Action item:
Transcribe exactly the entries from the "Given: Open the Nastavení dropdown" line to the end, both included, minus pictures.

════════

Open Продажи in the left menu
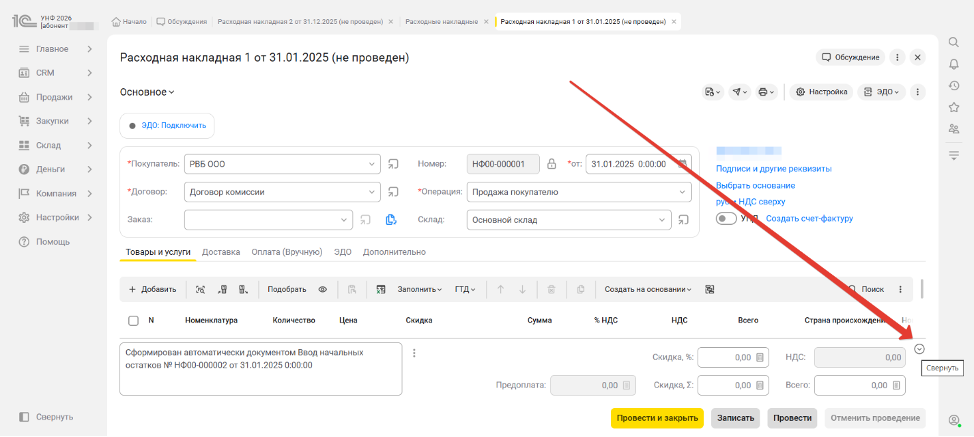The image size is (974, 437). pyautogui.click(x=54, y=97)
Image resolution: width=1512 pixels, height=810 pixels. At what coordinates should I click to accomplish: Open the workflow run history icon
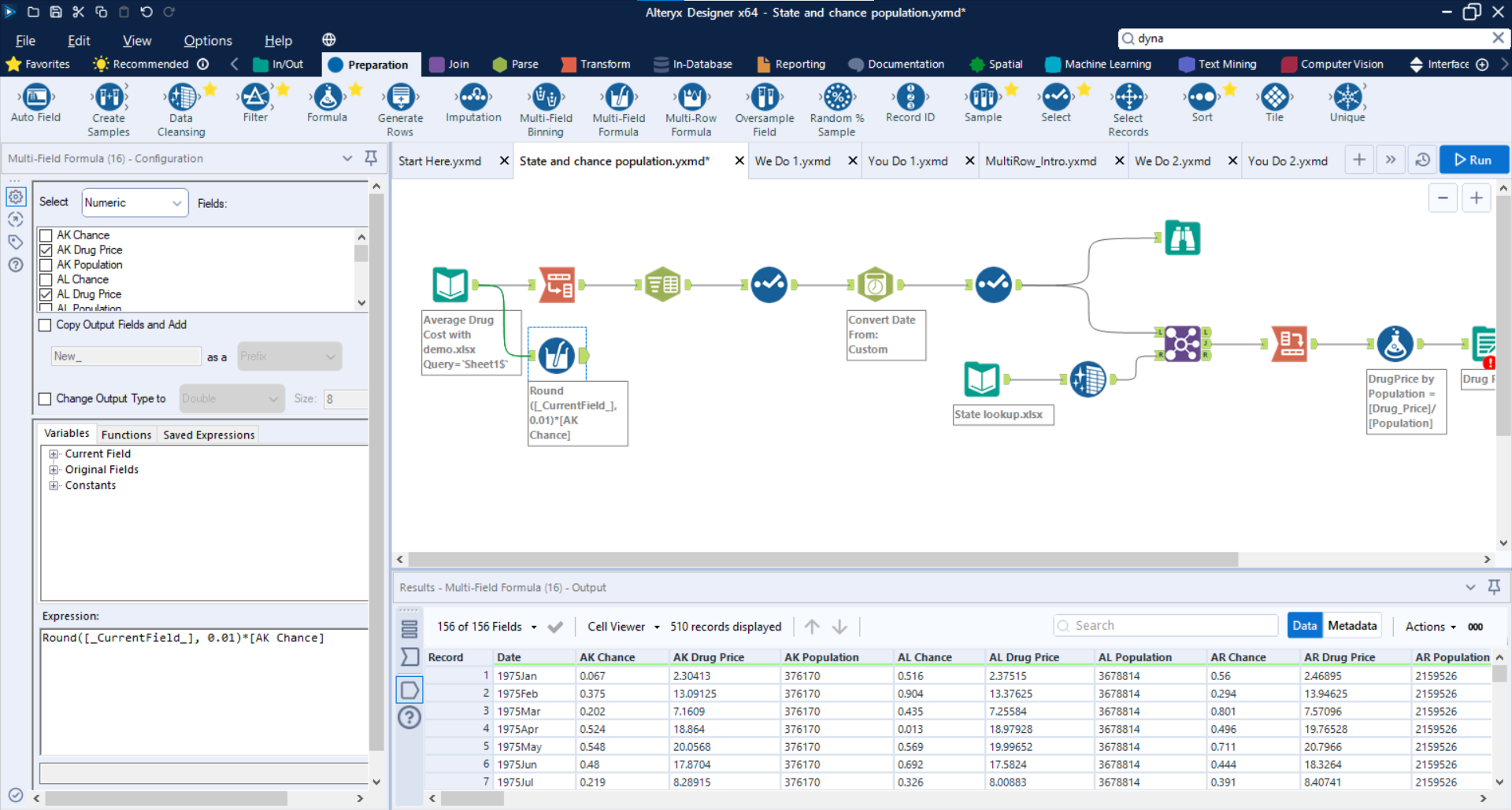click(1422, 160)
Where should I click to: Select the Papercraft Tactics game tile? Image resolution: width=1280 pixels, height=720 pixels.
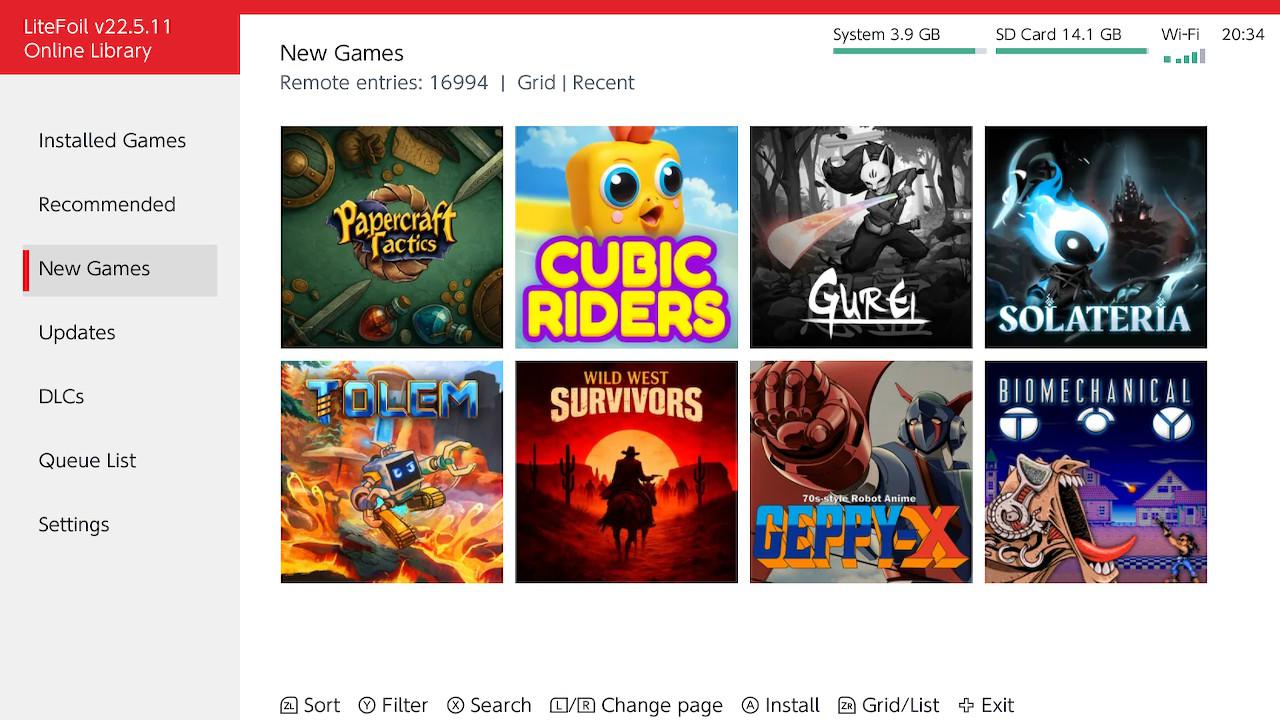pyautogui.click(x=392, y=237)

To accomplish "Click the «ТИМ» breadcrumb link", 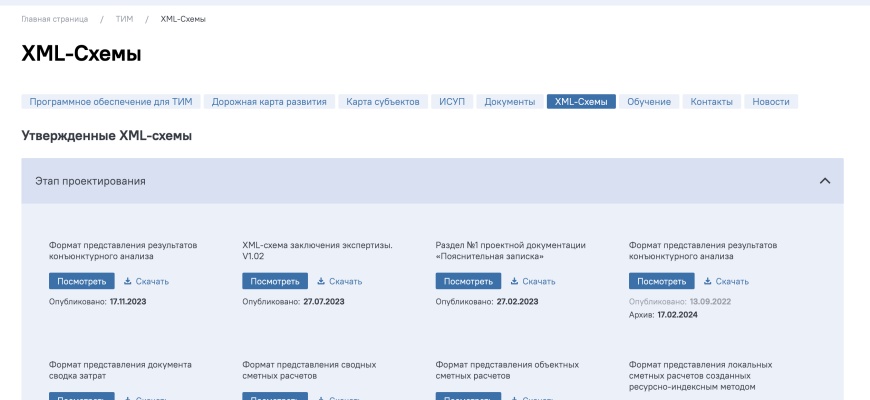I will pyautogui.click(x=124, y=19).
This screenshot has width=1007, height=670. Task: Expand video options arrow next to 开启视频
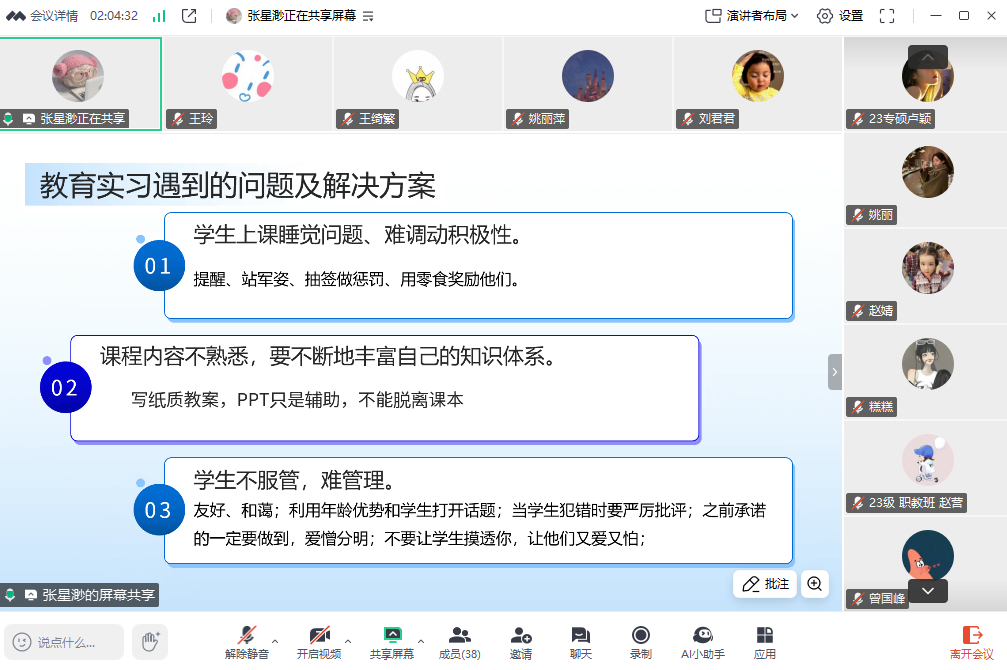pyautogui.click(x=348, y=640)
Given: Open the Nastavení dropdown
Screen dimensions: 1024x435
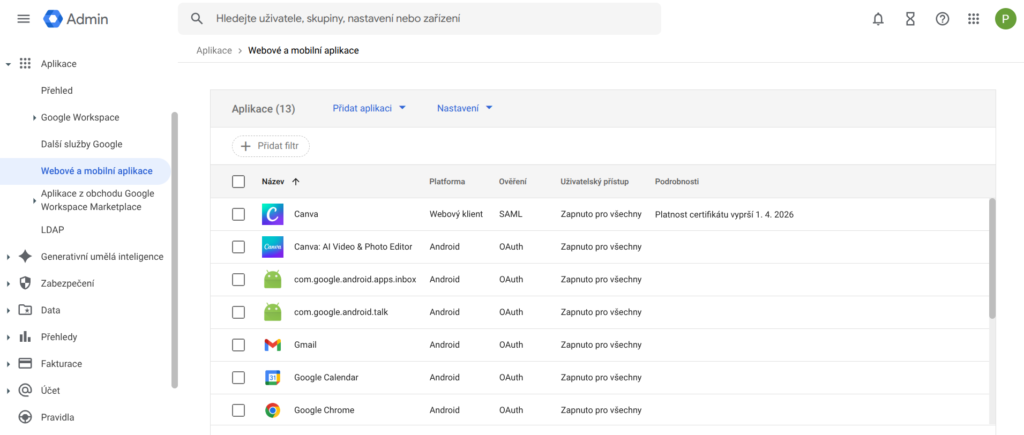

════════

Response to the task:
Given: Open the Nastavení dropdown
Screen dimensions: 1024x435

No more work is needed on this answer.